◆ Aim ◆
Retype the stretch of the material from the line containing "Viewport: 590px width, 425px" through the line containing "The width and height of the screenshot is (1920, 1080).", with both of those lines included, and nothing else.

* begin *

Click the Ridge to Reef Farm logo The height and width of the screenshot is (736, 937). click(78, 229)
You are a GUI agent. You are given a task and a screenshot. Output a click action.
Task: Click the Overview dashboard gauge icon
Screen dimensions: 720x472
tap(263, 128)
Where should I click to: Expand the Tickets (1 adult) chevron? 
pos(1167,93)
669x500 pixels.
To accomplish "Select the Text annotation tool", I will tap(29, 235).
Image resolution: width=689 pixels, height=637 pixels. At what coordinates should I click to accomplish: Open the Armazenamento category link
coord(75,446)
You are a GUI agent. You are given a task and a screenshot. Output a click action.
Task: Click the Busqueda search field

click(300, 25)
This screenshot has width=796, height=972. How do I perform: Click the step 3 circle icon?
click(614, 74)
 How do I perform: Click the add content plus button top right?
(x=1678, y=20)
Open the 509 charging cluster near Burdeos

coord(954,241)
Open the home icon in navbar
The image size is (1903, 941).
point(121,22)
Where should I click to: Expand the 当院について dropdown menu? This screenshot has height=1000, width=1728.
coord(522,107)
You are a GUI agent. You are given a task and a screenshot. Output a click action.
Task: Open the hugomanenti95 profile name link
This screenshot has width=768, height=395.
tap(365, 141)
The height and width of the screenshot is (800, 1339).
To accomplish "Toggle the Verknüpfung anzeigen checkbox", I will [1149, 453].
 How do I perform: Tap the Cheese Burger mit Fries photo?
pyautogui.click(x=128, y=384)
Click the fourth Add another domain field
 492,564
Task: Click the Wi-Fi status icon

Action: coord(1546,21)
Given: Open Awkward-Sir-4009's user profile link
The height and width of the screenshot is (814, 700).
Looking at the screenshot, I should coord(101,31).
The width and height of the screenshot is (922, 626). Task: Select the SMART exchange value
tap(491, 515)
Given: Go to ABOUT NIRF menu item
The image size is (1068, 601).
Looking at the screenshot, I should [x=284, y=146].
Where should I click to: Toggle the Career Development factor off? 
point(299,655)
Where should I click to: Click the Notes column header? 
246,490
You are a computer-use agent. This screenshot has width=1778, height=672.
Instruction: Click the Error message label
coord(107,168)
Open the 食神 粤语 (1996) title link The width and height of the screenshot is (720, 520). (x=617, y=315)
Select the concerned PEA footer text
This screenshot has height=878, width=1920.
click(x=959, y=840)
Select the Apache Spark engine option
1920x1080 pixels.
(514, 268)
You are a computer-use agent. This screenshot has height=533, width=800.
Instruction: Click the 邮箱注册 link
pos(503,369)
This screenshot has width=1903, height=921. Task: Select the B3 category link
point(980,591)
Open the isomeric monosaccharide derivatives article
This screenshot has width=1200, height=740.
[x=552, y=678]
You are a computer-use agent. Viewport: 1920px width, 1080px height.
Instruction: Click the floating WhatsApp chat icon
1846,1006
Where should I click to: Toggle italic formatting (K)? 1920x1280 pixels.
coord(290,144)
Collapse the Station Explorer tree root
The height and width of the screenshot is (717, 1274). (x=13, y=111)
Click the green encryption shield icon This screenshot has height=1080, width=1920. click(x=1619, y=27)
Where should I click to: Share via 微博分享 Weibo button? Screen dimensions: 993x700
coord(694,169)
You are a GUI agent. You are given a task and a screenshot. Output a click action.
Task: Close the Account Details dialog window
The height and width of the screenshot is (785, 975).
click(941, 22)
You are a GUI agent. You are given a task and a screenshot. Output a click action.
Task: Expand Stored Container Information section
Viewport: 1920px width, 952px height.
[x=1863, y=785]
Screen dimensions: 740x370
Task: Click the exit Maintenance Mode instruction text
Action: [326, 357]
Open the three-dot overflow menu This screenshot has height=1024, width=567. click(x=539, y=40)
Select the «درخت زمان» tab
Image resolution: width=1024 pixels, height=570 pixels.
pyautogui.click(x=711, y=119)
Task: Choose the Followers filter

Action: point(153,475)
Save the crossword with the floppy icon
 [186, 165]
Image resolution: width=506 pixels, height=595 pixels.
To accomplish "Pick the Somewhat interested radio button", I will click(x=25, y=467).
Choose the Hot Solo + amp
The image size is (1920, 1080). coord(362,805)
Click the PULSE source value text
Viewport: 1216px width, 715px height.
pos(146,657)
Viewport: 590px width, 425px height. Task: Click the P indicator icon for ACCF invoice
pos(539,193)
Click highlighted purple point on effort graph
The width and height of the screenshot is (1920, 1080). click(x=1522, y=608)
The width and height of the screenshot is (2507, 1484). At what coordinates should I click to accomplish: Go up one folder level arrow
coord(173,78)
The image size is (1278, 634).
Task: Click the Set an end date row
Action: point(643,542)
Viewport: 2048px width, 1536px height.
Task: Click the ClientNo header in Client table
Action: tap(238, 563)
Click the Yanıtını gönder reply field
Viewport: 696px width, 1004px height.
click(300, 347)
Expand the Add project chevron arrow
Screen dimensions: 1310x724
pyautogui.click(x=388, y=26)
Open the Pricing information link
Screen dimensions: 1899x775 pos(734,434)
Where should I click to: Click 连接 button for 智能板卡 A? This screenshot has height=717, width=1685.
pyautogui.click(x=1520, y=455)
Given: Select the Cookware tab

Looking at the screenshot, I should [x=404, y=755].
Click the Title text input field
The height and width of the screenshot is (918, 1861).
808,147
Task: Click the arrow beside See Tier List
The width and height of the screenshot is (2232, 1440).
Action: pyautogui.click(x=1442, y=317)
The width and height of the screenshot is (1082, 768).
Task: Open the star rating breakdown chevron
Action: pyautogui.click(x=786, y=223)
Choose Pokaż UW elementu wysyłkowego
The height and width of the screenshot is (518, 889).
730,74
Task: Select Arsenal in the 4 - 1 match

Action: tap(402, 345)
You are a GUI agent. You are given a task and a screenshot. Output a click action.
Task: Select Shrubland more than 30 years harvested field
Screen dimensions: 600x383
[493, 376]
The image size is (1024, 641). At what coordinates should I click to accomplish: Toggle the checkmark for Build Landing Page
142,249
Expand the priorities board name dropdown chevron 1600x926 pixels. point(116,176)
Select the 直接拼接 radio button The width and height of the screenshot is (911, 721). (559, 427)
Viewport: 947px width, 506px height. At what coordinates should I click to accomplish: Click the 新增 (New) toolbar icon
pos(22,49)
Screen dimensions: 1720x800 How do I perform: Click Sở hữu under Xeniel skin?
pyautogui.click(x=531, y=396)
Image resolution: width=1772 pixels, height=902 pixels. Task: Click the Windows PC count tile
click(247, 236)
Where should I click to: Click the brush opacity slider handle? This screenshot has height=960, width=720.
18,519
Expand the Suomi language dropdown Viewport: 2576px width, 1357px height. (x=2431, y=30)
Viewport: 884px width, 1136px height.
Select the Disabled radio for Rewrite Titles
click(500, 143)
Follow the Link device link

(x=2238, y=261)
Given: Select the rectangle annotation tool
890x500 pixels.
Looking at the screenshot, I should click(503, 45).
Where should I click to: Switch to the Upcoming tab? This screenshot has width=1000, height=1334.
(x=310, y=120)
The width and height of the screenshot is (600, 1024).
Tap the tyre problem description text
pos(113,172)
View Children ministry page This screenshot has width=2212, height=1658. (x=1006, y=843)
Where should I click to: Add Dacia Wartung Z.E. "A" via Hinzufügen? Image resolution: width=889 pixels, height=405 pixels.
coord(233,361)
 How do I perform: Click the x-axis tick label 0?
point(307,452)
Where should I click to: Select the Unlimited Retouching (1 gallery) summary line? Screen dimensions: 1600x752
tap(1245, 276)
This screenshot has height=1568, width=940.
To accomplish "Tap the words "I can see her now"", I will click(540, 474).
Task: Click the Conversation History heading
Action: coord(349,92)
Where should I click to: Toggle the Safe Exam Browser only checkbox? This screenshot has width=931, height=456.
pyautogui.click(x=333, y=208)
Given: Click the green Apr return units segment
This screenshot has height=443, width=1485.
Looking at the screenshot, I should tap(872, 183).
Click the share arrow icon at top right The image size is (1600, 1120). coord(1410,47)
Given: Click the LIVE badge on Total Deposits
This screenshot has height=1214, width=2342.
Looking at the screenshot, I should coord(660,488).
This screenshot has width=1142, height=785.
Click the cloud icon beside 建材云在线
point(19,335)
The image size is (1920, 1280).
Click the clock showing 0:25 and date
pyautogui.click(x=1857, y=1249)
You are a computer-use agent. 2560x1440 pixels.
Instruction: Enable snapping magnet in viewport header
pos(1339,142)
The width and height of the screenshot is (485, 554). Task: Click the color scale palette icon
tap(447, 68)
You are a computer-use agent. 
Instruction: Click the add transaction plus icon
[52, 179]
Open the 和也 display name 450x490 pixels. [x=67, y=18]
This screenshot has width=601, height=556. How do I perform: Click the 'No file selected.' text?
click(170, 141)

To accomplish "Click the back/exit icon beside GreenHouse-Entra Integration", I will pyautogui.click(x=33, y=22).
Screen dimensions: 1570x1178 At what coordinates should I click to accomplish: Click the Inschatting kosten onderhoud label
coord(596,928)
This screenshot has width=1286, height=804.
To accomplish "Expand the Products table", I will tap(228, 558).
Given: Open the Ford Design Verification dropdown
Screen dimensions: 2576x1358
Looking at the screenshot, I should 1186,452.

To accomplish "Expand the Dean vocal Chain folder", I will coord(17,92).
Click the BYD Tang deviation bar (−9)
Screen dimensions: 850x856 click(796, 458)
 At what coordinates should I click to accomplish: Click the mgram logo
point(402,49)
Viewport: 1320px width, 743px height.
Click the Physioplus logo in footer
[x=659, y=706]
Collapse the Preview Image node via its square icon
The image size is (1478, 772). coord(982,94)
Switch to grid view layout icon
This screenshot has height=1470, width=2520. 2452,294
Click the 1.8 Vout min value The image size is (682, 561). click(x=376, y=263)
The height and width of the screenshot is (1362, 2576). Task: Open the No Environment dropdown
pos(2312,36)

* end *

◆ Exercise response ◆
Viewport: 590px width, 425px height. Task: Click the P indicator icon for ACCF invoice
pos(539,193)
Click highlighted purple point on effort graph
The width and height of the screenshot is (1920, 1080). click(x=1522, y=608)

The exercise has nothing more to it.